This post, by Jani Patokallio,originally appeared on Gyrovague on 4/30/12.
E-books will be obsolete within five years. Crippled by territorial license restrictions, digital rights management, and single-purpose devices and file formats that are simultaneously immature and already obsolescent, they are at a hopeless competitive disadvantage compared to full-fledged websites and even the humble PDF.
Last year, I bought a laptop in Singapore, and brought it with me to Australia. It worked fine for reading the Economist online and what passes for journalism in Singapore, but one day I searched for the Sydney Morning Herald, and there were no hits: it’s as if it didn’t exist. A little poking around revealed that to be able to view Australian sites, I had to register my browser to be in Australia, which also requires a credit card with a billing address there. What’s more, switching countries like this would delete all my bookmarks, terminate my paid subscription to the Economist and stop me from being able to read even single issue of the Singaporean Straits Jacket. And needless to say, the laptop is locked to prevent me from installing another browser that would allow me to get around these limits.
Does this sound ridiculous, a perverse fantasy of some balkanized Web of the dystopian future?

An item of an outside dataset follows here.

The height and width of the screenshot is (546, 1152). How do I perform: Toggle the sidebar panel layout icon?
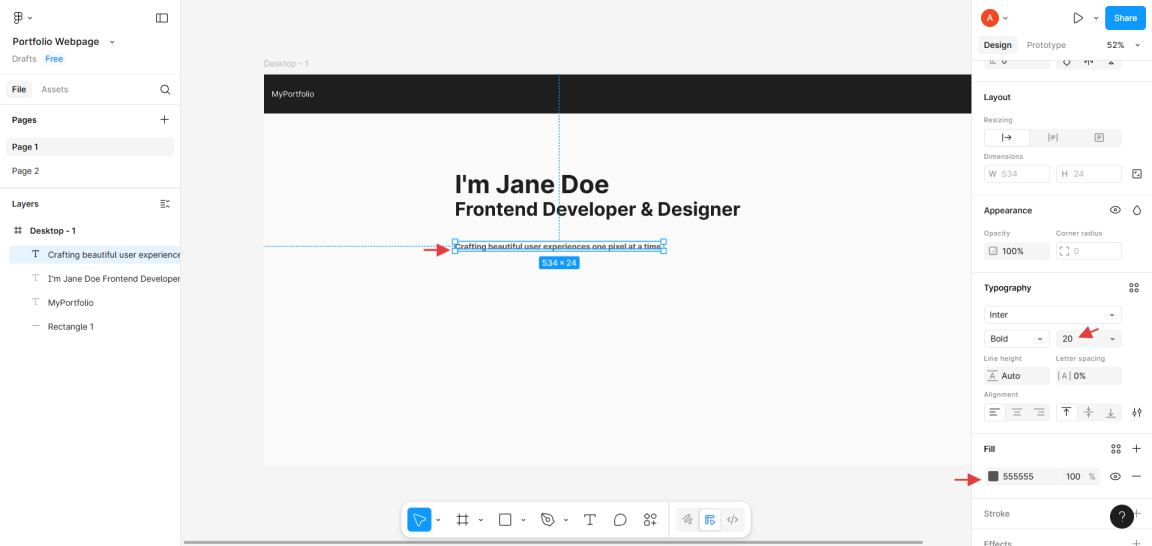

Nope: it’s all true, except that my “laptop” is actually an iPad and my “browser” is iTunes/iBooks. Since my iTunes account has a Singaporean billing address, the Kindle application does not show up in my search results. If I switch countries, I will lose access to everything I’ve previously downloaded. And if I do bite the bullet and switch to Australia, a good chunk of apps, music and more on offer will no longer be available on iTunes, iBooks or Amazon, and I’ll pay around 50% extra on what remains. But I chose not to, and thus didn’t buy 3 or 4 books I wanted to, because their publishers would not sell them to me.
Why? Because publishers insist on selling e-books the way they sell printed books, and customers simply don’t figure in the equation.
Now, breathtaking stupidity like this is commonly attributed to digital rights management (DRM), and Lord knows there’s plenty of idiocy involved in there as well. Fortunately, Charlie Stross has already eviscerated that particular sacred cow of the publishing industry (see here and here), so I’ll focus on what’s actually causing my problem: publishing rights.
On the Web, the very idea that the right to read a website would vary from country to country seems patently absurd. Cyberspace is flat, after all, just computers talking to computers. You, the reader, do not need to concern yourself with where these electrons on your screen are coming from, and neither do I, their publisher, need to care where they are going. And when somebody attempts to artificially block those electrons — say, China and its Great Firewall — it’s the kind of the thing that the US Congress and the World Trade Organization get worked up about.